Company law experts contend e-voting is mandatory under the new companies law and the amended listing agreement provisions from the Securities and Exchange Board of India (Sebi). The company argues an exemption provided by a 2013 circular continues to apply for mergers and such schemes approved by the court.
“The basic objective of mandating e-voting is to increase participation, especially when the meetings are held in remote locations. There is no special exemption to court-convened meetings under the listing agreement,” said Pavan K Vijay, former chairman of the Institute of Company Secretaries of India and managing director, Corporate Professionals.
Also Read
TO E-VOTE OR NOT? |
|
J N Gupta, a former Sebi official and managing director, Stakeholders Empowerment Services( SES), a proxy advisory entity, also opined that the listing agreement amendments superseded the earlier circulars. And, that Jaypee Power was not in compliance. In a note, Gupta’s SES said: \"Non provision of e-voting facility to shareholders is not only non-compliance with the listing agreement but an extremely poor governance practice. More so as the venue of the meeting is in a place not easily accessible. Therefore, SES is of the opinion that this step is aimed at ensuring that with the exception of interested parties (promoters and management) no one else participates in the meeting.”
The note added SES felt the disclosures made by the company in its notice were meaningless unless the shareholders were enabled to participate. The meeting to approve the scheme, part of the group's efforts to bring down its debt burden, is scheduled for Saturday at the company’s registered address — JUIT Complex, Waknaghat, P.O Dumehar Bani, Solan District, Kandaghat–173 215, Himachal Pradesh. The location is an hour’s drive from Shimla.
When Business Standard asked if the company had made any arrangement for shareholders to reach this location, a Jaiprakash group spokesperson said, “These are meetings convened under the orders of the high court and the procedure prescribed under the Companies (Court) Rules, 1959, is being strictly followed. No such arrangement for providing transport is envisaged either in the Companies (Court) Rules or by the HC.”
Adding:“The amendments made in Clause 35B of the Listing Agreement through the Sebi circular dated April 17, 2014, prescribing the requirement to provide e-voting facility to shareholders is applicable in respect of shareholders’ resolution to be passed at general meetings or through postal ballot. Since this is a special meeting convened by the HC (order), the requirement of providing e-voting facility is not applicable in our case, specifically in view of the exemptions granted by Sebi vide its circular of May 21, 2013.”
SES asked the shareholders to vote against the scheme and to seek more details on the valuation of power projects such as Baspa-II and Kachram Hydel. “Given the fact that all the four layers or, rather, five layers (initial company estimate, independent valuer, independent merchant banker, audit committee and the board) agreed and found the value arrived at as gospel truth, SES is not willing to question these; however, itseeks more disclosure, so that doubts in any quarter can be put to rest. SES finds the entire valuation process opaque and, therefore, cannot call it fair unless further disclosures are made.”

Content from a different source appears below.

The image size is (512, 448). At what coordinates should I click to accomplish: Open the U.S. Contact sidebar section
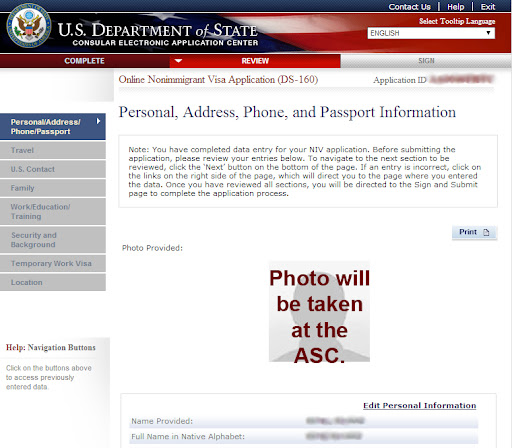(53, 169)
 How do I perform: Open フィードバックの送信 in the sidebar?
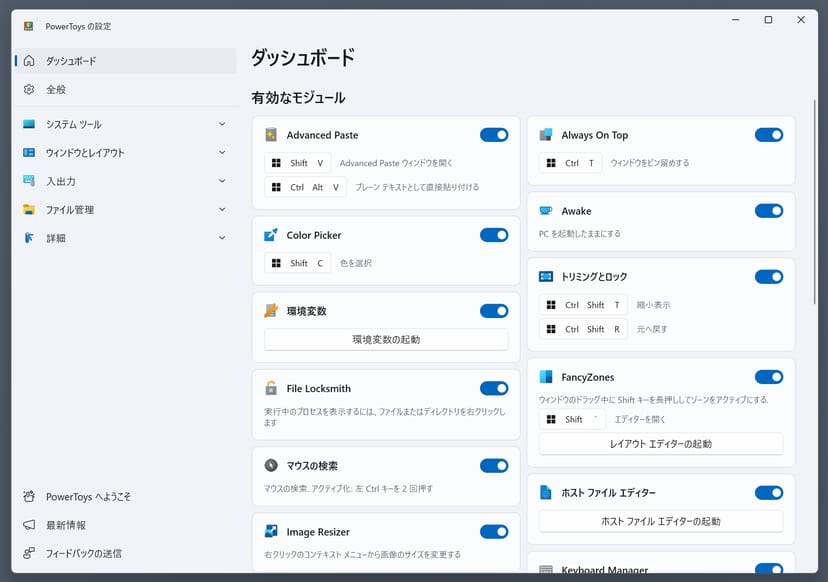(84, 553)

Saying the independent valuers had taken into account all the relevant aspect, the Jaypee spokesperson said: “SES has a full right to its own opinion on any proposal of the company; so do others. Incidentally, IiAS, another proxy advisory firm, recently recommended the resolution for approval of the shareholders. We would have clarified the doubts of SES, had these been referred to us. Unfortunately, they have preferred to publish/circulate these. It is pertinent to add here that stock exchanges and Sebi have already vetted the scheme and given their requisite observations.”
Gupta of SES said, “Our comments are based on what is disclosed to all shareholders. As a policy, we do not reach out to the company and seek additional information and create an asymmetry of information. The company should make adequate disclosures to all shareholders.”